You are viewing a plain text version of this content. The canonical link for it is here.
Posted to issues@spark.apache.org by "Michael Heuer (JIRA)" <ji...@apache.org> on 2019/07/16 16:20:00 UTC
[jira] [Comment Edited] (SPARK-27781) Tried to access method org.apache.avro.specific.SpecificData.()V

    [ https://issues.apache.org/jira/browse/SPARK-27781?page=com.atlassian.jira.plugin.system.issuetabpanels:comment-tabpanel&focusedCommentId=16886237#comment-16886237 ] 

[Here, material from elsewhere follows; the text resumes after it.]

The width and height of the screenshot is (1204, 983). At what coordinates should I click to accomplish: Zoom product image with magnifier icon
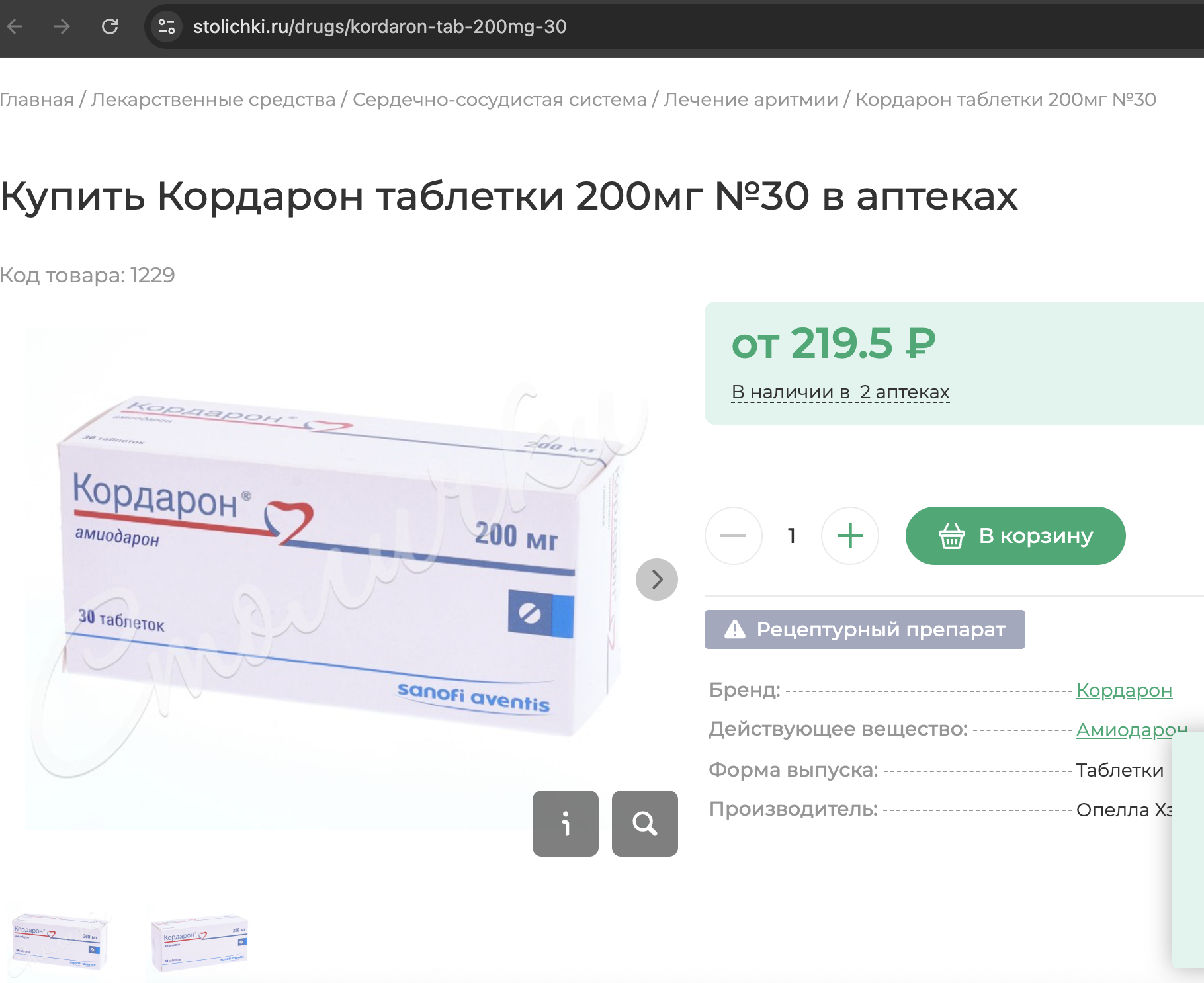645,824
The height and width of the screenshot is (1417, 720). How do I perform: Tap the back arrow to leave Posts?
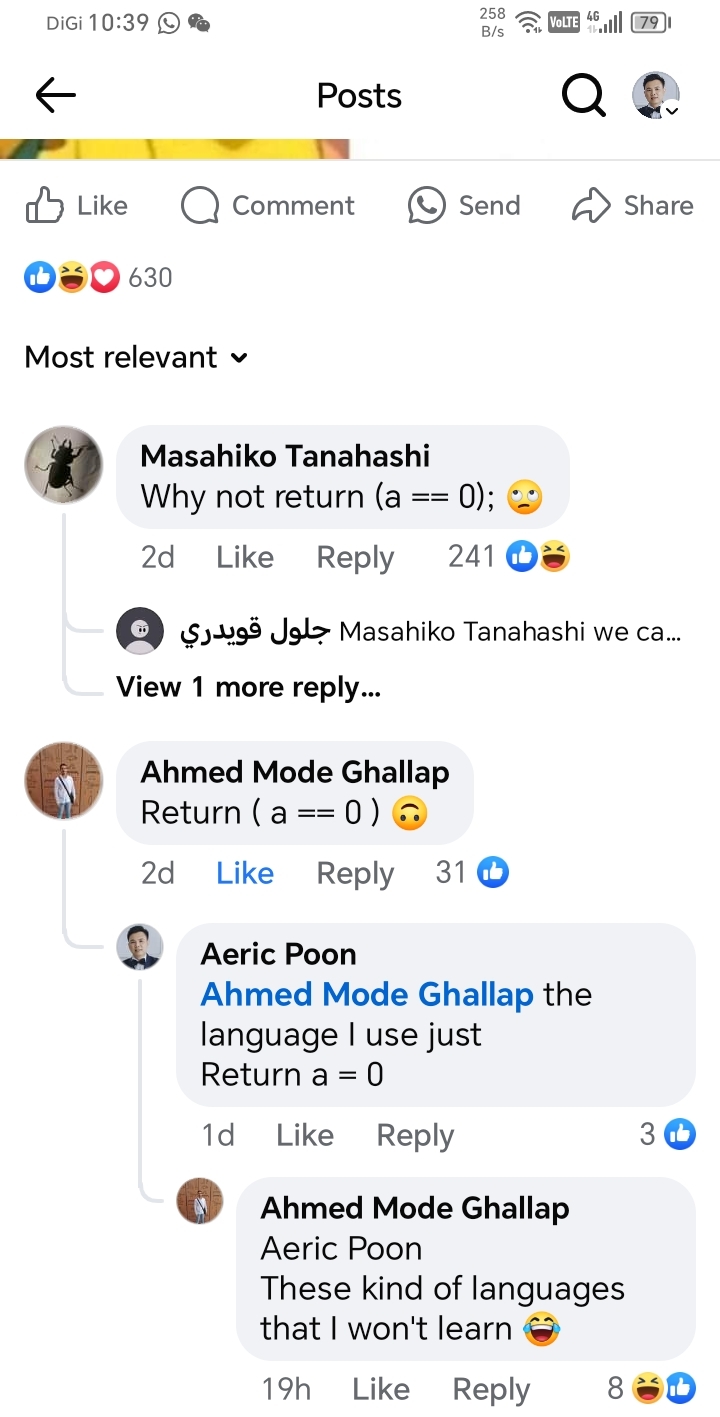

Michael Heuer edited comment on SPARK-27781 at 7/16/19 4:19 PM:
----------------------------------------------------------------

I believe I saw a fix for this specific issue, where the avro jars are now added to the Spark binary distribution without Hadoop.  Will look for the pull request.

I cannot let Spark off the hook as easily as you suggest though – Spark is the project that brings these dependencies together, as compile time dependencies and on the runtime classpath.  Spark needs to ensure those dependencies are compatible with each other.


was (Author: heuermh):
I believe I saw a fix for this specific issue, where the avro jars are now added to the Spark binary distribution with out Hadoop.  Will look for the pull request.

I cannot let Spark off the hook as easily as you suggest though – Spark is the project that brings these dependencies together, as compile time dependencies and on the runtime classpath.  Spark needs to ensure those dependencies are compatible with each other.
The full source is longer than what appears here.